The victory at Bloody Creek rallied the local Indians, and prompted many of the Acadians who were nominally under British protection to withdraw to the north. Soon thereafter a force of approximately 600 men, including Acadians, Abenaki, and Mi'kmaq, gathered and blockaded Fort Anne under the leadership of Gaulin and Saint-Castin. The defending garrison was small, but the attackers had no artillery and were thus unable to make an impression on the fort, and the fort was still accessible by sea. Gaulin went to Plaisance in Newfoundland for supplies and equipment to advance the siege; Governor Philippe Pastour de Costebelle sent a ship loaded with supplies, but it encountered a large British fleet and was captured. That same expedition abandoned its goal of attacking Quebec when eight of its ships were lost on the shores of the Saint Lawrence River; Vetch, who had accompanied the expedition as a leader of the provincial troops, returned to Annapolis Royal with 200 provincial soldiers, after which the besiegers withdrew.

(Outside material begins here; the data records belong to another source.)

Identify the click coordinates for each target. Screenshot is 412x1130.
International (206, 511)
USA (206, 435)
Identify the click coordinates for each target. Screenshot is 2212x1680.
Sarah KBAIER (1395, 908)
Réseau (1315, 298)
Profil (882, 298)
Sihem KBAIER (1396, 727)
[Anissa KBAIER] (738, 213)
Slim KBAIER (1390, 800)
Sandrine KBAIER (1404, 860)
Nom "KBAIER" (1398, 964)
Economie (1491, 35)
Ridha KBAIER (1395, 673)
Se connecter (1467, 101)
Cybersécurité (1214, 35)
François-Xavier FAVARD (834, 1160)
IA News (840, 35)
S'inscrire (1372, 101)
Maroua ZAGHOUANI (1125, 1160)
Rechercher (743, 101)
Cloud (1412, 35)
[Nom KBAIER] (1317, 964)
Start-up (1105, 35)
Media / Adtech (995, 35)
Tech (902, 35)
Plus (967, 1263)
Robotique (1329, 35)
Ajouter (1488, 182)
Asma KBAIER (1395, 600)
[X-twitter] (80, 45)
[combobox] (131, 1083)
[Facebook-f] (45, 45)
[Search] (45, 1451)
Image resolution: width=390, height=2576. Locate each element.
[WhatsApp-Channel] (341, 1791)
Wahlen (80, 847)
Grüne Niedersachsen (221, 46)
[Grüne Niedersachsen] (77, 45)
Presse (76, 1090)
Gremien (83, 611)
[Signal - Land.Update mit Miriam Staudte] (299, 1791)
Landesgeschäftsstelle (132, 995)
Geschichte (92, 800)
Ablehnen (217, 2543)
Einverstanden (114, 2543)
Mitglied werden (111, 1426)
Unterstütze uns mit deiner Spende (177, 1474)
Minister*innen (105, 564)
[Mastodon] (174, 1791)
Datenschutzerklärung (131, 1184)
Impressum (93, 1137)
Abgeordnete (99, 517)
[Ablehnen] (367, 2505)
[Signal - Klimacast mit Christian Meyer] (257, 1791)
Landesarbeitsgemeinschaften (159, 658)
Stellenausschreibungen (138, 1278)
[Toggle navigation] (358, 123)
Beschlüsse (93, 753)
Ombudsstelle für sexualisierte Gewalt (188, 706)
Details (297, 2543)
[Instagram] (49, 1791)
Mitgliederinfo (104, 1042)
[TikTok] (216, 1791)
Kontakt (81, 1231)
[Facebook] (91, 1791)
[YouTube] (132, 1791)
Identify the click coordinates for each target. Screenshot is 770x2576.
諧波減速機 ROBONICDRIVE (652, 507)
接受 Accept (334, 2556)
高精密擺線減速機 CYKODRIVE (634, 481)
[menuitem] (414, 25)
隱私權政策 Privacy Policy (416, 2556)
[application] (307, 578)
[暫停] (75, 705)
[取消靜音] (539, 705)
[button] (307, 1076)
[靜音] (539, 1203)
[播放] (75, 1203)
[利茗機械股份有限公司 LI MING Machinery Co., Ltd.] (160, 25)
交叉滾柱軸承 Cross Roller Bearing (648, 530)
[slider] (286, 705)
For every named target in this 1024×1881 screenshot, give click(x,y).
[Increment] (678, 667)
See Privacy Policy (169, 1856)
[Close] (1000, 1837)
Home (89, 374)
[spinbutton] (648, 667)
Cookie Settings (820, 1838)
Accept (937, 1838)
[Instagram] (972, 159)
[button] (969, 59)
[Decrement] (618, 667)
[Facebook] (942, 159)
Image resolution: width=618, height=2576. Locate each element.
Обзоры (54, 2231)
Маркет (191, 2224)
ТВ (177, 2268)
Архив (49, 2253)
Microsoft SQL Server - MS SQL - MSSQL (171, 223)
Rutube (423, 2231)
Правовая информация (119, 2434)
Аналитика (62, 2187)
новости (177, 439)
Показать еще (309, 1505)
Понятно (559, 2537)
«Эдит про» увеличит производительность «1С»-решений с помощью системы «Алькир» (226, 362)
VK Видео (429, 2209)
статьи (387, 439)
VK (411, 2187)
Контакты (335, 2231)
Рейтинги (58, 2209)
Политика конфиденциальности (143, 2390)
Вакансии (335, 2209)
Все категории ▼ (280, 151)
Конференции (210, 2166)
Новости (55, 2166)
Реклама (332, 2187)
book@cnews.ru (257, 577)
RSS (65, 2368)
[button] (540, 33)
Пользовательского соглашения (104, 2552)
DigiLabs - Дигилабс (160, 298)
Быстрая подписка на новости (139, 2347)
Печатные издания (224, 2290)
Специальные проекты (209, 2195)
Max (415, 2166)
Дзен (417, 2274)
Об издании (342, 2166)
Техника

Annapolis Royal remained in British hands for the remainder of the war, but the Acadians and local Indians continued to resist the British presence after peace was reached and Acadia was formally ceded to Britain with the 1713 Peace of Utrecht. This resistance was motivated by a French desire to recover Acadia and by the concerns of the Abenaki and Mi'kmaq, who had not been parties to Utrecht, to British colonial encroachment on their lands after the war ended. British disputes with the Indians led to Dummer's War in the 1720s; it was fought primarily in northern New England, but British colonial settlements in Nova Scotia were also attacked. The disputes between the French and British over Acadia and Nova Scotia were not resolved until the British victory in the Seven Years' War and the expulsion of the Acadians in the 1750s. The site was again the scene of battle during the Seven Years' War, and has been designated by the Canadian government as a National Historic Sites of Canada.